*The task*
Repeat each of the lines below word for word, and leave the pictures out of your answer.

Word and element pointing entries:

____

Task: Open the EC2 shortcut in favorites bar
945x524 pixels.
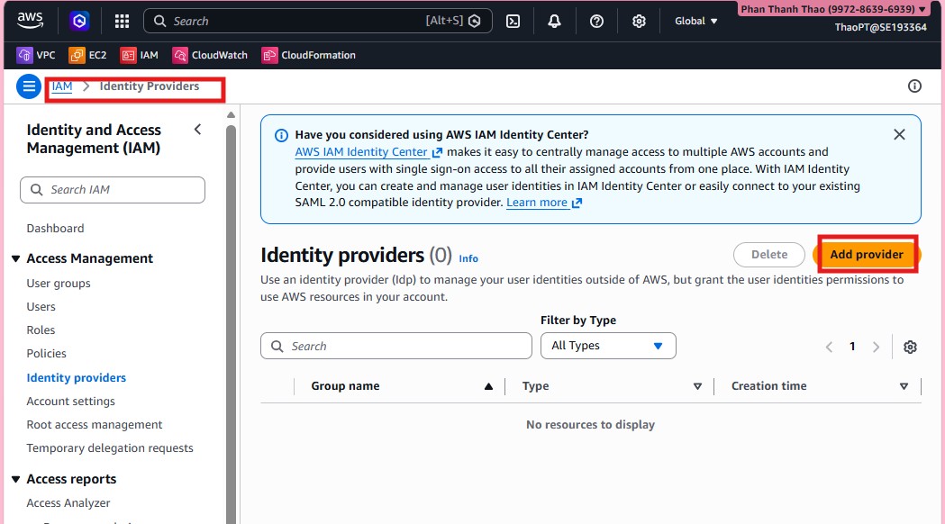Action: (x=87, y=55)
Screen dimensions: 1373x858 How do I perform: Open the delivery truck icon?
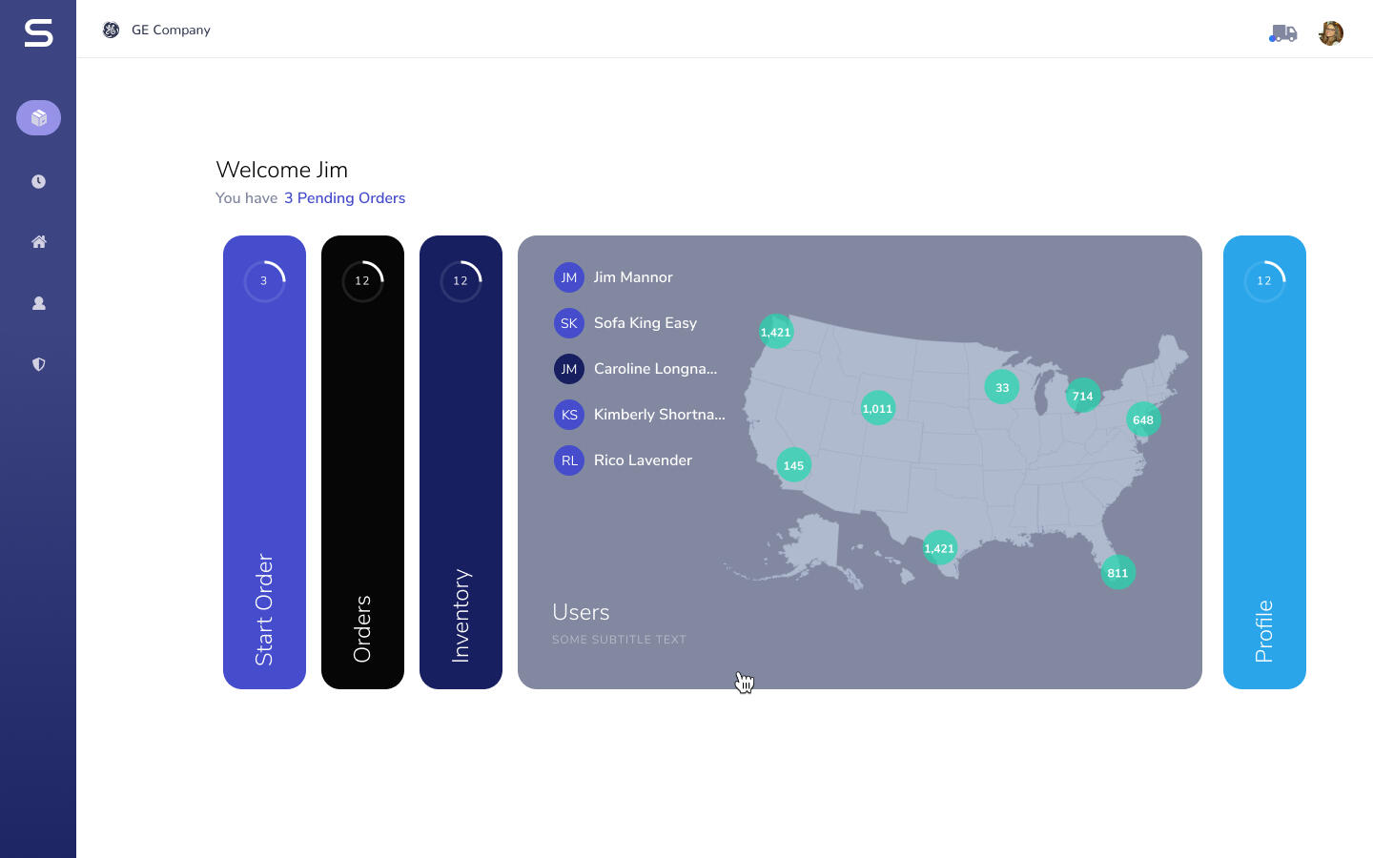tap(1283, 33)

____

*Answer to this problem*
Task: Open the EC2 shortcut in favorites bar
945x524 pixels.
Action: (x=87, y=55)
Screen dimensions: 1373x858 How do I perform: Open the delivery truck icon?
tap(1283, 33)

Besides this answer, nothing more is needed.